# Tasting



## riverrat (Jun 3, 2006)

I am unsure about wines. On mead if that was the case. There would be a whole bunch of us dead or dying.  You always got to have a taste when racking a batch.


----------



## Tim Hall (Sep 14, 2007)

I think at worst you might get a bad case of windiness from consuming still-active yeast that'll continue their little party in your gut.


----------



## ScadsOBees (Oct 2, 2003)

Barry Tolson said:


> I tasted a new mead the other day while it was still fermenting. It was pleasant and I shared this experience with some of the engineers with whom I work. They admonished me, saying that one should not taste wines while they are still fermenting---claiming that while fermenting there are poisonous substances in the wine, such as strychnine.
> I haven't researched this and have no recollection of ever hearing such a thing, but wanted to throw it out here for some feedback. Truth or narishkeit?


Not only narishkeit but bullishikeit!! As soon as you drink the active yeast it will get murdered in the stomach acid. If there are poisonous substances dissolved in the water then they aren't going to precipitate out. Beers are often consumed before active fermentation is done, as well as other alcoholic beverages, especially in the 3rd world countries.

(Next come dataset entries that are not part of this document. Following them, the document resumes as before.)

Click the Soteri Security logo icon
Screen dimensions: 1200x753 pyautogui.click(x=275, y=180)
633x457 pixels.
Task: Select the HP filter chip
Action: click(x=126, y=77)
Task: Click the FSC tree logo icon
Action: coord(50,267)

Whatever those guys are brewing I wouldn't drink fermentation complete or not!!! Being a programmer I find engineers a little lacking in common sense sometimes. 

Now one might make the arguement that you don't want to pre-taste because that may or may not be the flavor you end up with, and won't necessarily be true to the finished product. But you are fine.

Rick


----------



## Barry Tolson (May 26, 2004)

Thanks for the feedback. Yeah...My first thought was that those engineers didn't know bubkes about wine making...and it just plain didn't make sense to me.


----------



## Tim Hall (Sep 14, 2007)

ScadsOBees said:


> As soon as you drink the active yeast it will get murdered in the stomach acid.

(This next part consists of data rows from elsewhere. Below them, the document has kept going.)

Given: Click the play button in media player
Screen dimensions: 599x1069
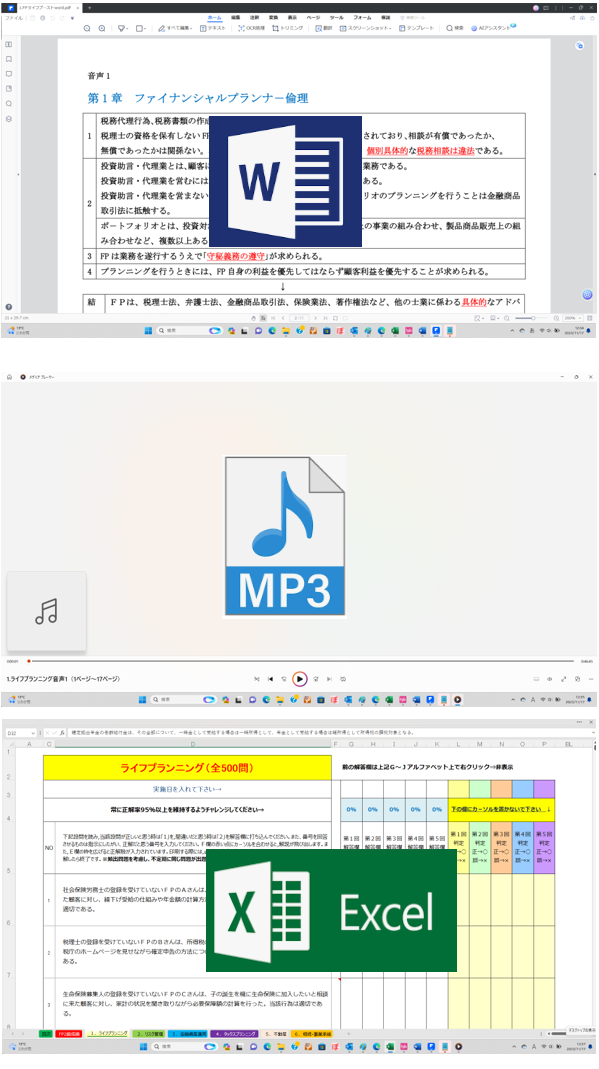Looking at the screenshot, I should 299,679.
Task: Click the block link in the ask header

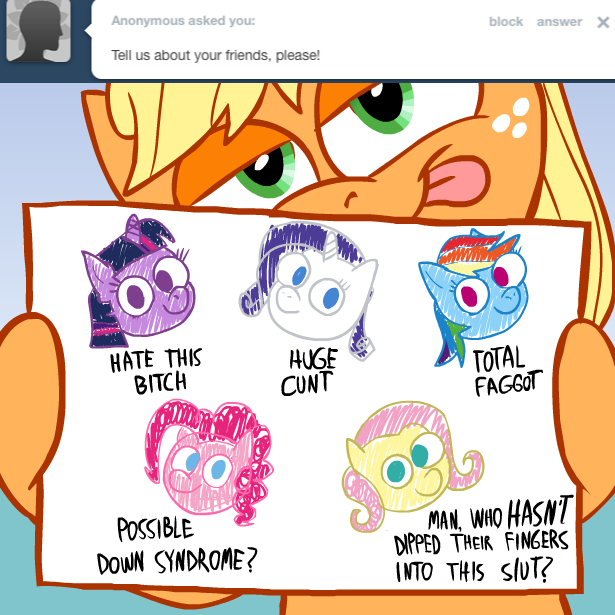Action: 506,22
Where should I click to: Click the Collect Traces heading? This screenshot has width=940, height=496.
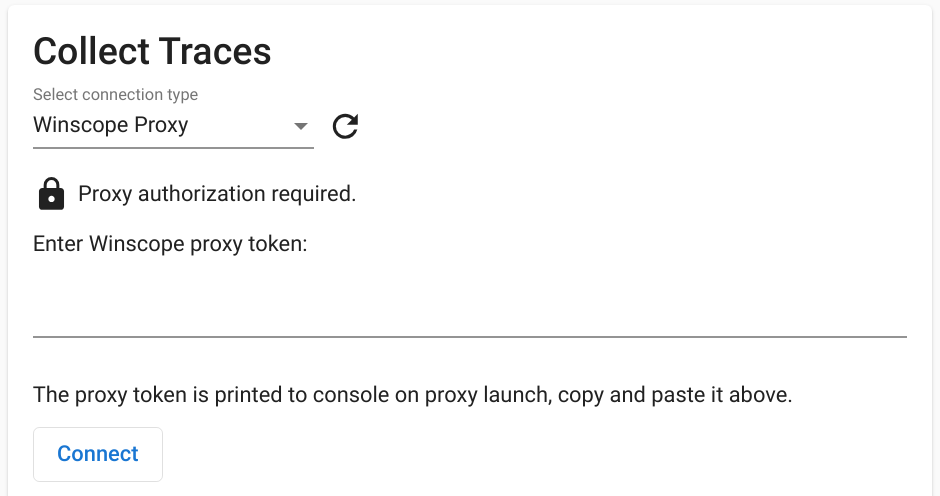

Some yeast can make it past your stomach acid, but unless you consume a few gallons at once or have a weakened immune system or a yeast allergy this is no big deal. I make a lot of different fermented foods and beverages, most of which are consumed before the fermentation has run out of juice.

Like I said, I think worst case scenario it'll give you gas.


----------



## Swobee (May 18, 2007)

That's the sort of thing that happens when you hang out with engineers. If you're one, oops! I get the pleasure of working with engineers. "Interesting" group of folks.


----------



## Ben Brewcat (Oct 27, 2004)

_Strychnine_? Please share my email, I have an investment opportunity in Iraq to sell them .


----------